Auftrag:
Gib aus dem Textauszug die Stelle zwischen "Das umstrittene Telefonat" und "Gespräch für unplausibel." einschließlich wieder und ändere darin "Bundestag" zu "Parlament".

Textauszug:
"Zwei Männer schweigen sich an, und beide wissen danach Bescheid"
Das umstrittene Telefonat zwischen SPD-Politiker Oppermann und BKA-Chef Ziercke zum Fall Edathy war heute Thema im Bundestag. Die Opposition hält die Erklärungen zu dem Gespräch für unplausibel.
Viele Fragen im Innenausschuss richten sich heute an die SPD. Opposition und Union kritisieren vor allem den Anruf Thomas Oppermanns beim Chef des Bundeskriminalamts. Kurz vor dem Telefonat hatte der damalige Bundesinnenminister Hans-Peter Friedrich (CSU) SPD-Chef Sigmar Gabriel über die Causa Edathy informiert. Nach seiner Aussage im Innenausschuss erklärte BKA-Chef Jörg Ziercke am Mittag vor Journalisten, das Gespräch sei so verlaufen,
"dass Herr Oppermann mich darüber informierte, dass Bundesinnenminister Dr. Friedrich Herrn Gabriel informiert und schließlich Herrn Oppermann und Herrn Steinmeier dann auch in Kenntnis gesetzt worden waren von dem Gesprächsinhalt, dass der Name Sebastian Edathy bei Auslandsermittlungen in Zusammenhang mit Online-Bestellungen mit Ausrichtung auf die pädophile Szene aufgetaucht sei und das Bundeskriminalamt von den kanadischen Behörden entsprechendes Beweismaterial erhalten habe. Das sichergestellte Material soll aber strafrechtlich nicht relevant gewesen sein. So die Anmerkung von Herrn Oppermann."
"Ich will Sie nicht in Schwierigkeiten bringen"

Angezeigte Einträge:
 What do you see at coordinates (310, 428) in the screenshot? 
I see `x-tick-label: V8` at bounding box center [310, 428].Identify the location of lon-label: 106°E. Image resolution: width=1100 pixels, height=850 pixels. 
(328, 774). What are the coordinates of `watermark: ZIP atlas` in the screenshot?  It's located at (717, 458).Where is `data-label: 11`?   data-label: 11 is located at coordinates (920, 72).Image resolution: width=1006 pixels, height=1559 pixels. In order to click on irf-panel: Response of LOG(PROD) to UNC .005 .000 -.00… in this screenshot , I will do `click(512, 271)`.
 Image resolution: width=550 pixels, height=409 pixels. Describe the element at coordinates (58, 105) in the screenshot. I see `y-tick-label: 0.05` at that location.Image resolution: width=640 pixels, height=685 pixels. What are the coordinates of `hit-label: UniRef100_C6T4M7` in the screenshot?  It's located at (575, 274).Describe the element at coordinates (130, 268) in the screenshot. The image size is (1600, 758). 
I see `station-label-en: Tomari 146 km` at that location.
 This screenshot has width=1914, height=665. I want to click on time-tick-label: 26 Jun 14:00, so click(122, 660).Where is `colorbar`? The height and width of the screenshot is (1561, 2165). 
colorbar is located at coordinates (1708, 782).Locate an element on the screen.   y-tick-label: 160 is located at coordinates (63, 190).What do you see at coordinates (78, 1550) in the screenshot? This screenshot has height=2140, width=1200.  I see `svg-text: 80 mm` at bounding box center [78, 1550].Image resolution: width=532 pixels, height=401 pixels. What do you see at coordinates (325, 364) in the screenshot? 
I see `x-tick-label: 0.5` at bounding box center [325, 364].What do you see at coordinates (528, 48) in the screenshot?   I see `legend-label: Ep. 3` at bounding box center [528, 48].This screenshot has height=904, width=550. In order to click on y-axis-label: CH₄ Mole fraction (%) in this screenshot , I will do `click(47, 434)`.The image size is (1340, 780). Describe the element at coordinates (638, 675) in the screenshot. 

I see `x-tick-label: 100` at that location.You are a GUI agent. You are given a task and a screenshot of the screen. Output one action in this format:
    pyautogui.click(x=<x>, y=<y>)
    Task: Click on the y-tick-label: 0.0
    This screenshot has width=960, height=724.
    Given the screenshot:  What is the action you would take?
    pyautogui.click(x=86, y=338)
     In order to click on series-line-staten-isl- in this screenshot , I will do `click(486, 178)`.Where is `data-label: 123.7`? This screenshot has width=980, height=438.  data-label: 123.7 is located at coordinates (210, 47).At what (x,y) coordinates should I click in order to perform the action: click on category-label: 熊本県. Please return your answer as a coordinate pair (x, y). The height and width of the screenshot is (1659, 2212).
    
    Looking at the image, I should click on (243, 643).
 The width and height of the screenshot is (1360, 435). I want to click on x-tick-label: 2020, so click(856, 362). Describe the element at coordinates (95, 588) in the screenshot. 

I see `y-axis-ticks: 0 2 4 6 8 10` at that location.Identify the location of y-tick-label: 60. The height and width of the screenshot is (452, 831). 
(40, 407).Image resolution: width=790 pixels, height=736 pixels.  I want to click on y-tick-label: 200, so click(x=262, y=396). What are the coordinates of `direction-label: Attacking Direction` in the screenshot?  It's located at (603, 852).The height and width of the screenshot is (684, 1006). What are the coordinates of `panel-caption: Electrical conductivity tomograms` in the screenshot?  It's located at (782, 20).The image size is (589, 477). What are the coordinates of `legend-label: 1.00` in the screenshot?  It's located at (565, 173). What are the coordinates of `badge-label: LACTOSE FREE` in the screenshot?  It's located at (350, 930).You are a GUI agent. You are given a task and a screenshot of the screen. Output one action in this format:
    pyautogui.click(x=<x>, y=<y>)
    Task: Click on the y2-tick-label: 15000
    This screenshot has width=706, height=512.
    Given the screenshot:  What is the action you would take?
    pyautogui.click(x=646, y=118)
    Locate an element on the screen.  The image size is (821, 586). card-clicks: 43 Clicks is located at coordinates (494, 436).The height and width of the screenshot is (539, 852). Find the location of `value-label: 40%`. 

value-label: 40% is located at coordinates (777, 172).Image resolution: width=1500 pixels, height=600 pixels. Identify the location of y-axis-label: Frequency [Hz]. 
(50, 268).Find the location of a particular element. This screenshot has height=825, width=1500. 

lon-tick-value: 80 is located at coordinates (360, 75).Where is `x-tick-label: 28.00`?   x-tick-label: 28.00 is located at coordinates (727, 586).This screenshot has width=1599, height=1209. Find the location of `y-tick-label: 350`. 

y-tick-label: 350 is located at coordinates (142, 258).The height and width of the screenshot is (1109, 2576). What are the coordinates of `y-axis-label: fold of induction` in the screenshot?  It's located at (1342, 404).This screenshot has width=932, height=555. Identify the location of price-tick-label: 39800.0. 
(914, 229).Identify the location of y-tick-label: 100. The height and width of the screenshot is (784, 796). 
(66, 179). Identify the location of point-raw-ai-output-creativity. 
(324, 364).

Schriftliche Antwort:
Das umstrittene Telefonat zwischen SPD-Politiker Oppermann und BKA-Chef Ziercke zum Fall Edathy war heute Thema im Parlament. Die Opposition hält die Erklärungen zu dem Gespräch für unplausibel.